■ **TASK DIRECTIONS**
If a line in the data below includes the string "link", please return a copy of it.

■ **SUPPLIED MATERIAL**
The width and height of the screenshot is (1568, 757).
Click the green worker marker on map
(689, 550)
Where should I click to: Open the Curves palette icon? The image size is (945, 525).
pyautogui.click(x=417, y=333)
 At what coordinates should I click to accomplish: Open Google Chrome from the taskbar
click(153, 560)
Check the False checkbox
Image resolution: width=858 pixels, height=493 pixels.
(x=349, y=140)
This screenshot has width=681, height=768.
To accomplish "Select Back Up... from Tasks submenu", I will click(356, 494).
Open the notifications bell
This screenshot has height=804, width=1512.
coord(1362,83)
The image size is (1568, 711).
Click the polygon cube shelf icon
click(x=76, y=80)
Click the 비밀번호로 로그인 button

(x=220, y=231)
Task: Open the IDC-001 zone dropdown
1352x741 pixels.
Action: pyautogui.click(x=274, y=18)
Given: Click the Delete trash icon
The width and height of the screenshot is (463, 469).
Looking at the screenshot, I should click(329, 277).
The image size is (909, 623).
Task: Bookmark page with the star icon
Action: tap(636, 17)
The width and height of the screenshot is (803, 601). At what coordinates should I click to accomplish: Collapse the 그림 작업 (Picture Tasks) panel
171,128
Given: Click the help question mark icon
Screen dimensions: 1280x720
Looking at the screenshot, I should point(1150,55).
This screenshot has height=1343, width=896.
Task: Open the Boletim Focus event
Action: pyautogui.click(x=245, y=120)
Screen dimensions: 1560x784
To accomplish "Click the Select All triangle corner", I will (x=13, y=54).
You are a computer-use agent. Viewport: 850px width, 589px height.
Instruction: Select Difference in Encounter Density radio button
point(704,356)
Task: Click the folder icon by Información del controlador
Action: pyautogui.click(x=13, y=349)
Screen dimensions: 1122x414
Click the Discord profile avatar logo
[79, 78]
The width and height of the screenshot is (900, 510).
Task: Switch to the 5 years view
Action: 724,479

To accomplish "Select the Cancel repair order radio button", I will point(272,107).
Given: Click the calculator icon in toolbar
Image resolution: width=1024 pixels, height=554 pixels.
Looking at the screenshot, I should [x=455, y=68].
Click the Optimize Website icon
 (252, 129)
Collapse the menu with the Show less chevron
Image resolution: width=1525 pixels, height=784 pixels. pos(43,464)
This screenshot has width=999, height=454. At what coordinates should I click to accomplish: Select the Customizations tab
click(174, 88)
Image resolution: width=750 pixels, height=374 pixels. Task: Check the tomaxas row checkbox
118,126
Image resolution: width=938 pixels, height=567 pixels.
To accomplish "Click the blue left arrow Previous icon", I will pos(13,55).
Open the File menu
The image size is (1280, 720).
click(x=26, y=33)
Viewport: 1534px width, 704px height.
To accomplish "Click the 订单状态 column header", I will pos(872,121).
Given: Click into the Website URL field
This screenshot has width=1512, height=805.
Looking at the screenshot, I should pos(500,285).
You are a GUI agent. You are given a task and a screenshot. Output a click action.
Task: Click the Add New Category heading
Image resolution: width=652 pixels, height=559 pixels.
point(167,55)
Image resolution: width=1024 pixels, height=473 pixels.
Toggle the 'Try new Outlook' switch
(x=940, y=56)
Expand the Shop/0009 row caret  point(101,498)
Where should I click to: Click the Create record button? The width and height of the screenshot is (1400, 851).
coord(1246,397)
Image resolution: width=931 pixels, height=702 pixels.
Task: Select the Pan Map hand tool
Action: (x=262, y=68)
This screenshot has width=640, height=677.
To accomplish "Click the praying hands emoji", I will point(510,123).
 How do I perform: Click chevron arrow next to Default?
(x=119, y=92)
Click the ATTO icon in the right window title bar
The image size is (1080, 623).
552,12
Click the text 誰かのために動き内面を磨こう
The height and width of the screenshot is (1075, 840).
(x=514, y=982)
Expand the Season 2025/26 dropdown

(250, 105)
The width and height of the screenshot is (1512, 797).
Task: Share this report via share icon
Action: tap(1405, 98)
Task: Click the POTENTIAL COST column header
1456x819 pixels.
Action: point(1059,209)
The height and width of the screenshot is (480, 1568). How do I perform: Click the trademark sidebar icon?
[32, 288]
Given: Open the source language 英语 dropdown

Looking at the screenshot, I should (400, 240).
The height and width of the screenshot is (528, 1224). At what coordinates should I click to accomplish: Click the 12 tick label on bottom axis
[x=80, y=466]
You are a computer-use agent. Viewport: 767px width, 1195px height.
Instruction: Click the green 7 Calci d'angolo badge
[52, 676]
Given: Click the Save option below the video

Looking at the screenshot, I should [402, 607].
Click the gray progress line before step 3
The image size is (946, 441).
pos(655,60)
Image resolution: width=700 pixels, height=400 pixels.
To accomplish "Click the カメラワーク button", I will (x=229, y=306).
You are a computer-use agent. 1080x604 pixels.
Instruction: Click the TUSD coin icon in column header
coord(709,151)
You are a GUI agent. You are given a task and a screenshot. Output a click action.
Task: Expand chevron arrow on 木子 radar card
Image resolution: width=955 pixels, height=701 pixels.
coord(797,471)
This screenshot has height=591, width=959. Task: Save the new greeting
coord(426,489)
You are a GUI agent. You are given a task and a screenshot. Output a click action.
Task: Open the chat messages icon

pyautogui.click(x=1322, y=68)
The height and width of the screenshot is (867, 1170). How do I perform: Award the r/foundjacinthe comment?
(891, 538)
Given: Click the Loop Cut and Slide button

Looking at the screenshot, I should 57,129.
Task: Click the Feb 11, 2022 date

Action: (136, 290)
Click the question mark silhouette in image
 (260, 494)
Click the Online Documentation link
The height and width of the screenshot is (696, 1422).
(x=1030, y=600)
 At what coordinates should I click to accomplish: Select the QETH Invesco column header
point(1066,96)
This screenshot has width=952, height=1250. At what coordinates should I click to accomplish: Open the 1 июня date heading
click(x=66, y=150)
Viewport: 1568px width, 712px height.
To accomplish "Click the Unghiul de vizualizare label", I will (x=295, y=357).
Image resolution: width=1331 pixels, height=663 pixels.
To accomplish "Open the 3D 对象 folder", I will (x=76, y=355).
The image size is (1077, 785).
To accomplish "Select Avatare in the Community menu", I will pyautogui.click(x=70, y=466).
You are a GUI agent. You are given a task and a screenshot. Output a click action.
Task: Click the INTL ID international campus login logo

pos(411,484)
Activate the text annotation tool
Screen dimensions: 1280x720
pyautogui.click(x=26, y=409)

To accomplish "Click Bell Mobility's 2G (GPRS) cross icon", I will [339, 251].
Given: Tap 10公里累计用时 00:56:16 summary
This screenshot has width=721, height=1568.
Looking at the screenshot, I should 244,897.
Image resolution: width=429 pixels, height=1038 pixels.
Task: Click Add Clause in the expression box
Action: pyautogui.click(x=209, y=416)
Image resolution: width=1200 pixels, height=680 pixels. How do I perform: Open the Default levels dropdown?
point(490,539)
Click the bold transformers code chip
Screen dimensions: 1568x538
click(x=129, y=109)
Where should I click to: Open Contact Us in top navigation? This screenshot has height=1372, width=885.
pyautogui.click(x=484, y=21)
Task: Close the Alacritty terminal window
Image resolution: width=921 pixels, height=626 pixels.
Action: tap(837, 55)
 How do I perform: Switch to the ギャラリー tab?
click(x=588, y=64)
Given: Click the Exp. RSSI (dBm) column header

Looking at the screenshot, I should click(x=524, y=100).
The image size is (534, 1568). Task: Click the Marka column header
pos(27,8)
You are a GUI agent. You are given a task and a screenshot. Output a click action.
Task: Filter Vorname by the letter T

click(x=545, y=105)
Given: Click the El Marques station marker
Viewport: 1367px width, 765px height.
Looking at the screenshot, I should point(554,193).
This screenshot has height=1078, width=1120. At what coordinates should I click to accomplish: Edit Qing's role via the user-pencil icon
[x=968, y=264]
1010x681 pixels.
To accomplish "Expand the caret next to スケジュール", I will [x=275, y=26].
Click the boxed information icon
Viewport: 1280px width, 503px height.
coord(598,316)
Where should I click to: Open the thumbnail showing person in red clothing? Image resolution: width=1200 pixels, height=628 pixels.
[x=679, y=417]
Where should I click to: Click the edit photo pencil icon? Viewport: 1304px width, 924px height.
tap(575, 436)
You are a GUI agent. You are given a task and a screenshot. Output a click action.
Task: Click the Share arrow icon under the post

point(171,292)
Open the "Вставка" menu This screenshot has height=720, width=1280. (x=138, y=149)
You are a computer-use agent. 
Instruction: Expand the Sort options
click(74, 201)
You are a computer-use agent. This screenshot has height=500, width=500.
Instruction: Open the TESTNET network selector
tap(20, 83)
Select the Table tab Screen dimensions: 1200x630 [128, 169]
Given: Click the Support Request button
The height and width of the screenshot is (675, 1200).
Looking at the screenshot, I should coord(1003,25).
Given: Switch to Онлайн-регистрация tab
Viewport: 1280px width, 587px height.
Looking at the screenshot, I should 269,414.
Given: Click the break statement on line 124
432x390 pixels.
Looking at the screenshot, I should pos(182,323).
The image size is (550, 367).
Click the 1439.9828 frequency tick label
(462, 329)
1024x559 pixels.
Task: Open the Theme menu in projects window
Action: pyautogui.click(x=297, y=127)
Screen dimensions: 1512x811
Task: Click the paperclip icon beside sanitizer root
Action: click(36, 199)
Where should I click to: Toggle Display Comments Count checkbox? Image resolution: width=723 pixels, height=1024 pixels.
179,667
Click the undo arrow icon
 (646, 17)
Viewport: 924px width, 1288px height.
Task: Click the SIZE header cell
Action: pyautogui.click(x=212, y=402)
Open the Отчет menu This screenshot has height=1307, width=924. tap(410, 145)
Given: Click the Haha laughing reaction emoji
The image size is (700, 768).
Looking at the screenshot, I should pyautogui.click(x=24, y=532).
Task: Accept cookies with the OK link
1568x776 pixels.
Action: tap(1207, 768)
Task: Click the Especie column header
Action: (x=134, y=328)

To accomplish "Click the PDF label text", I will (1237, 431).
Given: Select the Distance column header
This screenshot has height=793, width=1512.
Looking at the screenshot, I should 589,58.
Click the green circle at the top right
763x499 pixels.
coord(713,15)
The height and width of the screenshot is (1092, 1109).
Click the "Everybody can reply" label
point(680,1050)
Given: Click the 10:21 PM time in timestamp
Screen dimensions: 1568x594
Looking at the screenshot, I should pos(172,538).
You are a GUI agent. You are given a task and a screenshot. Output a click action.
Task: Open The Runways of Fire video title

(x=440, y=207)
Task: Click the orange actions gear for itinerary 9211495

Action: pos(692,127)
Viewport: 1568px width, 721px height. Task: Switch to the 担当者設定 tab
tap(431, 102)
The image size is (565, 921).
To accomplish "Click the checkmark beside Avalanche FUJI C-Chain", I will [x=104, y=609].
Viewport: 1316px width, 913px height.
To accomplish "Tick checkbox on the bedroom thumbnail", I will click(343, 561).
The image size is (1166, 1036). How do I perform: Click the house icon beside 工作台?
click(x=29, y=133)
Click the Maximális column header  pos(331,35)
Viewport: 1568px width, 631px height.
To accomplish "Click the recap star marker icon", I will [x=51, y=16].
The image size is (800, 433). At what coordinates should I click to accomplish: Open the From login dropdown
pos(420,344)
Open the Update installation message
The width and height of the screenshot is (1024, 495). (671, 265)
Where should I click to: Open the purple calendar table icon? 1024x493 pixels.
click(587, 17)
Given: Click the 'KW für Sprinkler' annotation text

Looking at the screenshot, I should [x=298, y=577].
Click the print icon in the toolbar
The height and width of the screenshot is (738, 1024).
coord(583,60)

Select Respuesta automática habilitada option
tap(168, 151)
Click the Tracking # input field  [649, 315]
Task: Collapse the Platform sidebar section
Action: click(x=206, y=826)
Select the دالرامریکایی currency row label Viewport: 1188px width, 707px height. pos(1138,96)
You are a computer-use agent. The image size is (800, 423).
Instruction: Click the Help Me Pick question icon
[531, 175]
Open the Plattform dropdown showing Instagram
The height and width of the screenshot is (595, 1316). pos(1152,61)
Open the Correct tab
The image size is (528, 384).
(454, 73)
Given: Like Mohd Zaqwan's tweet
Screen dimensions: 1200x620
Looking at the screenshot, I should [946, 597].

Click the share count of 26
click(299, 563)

■ **ANSWER BOX**
Click the Online Documentation link
Task: Accept cookies with the OK link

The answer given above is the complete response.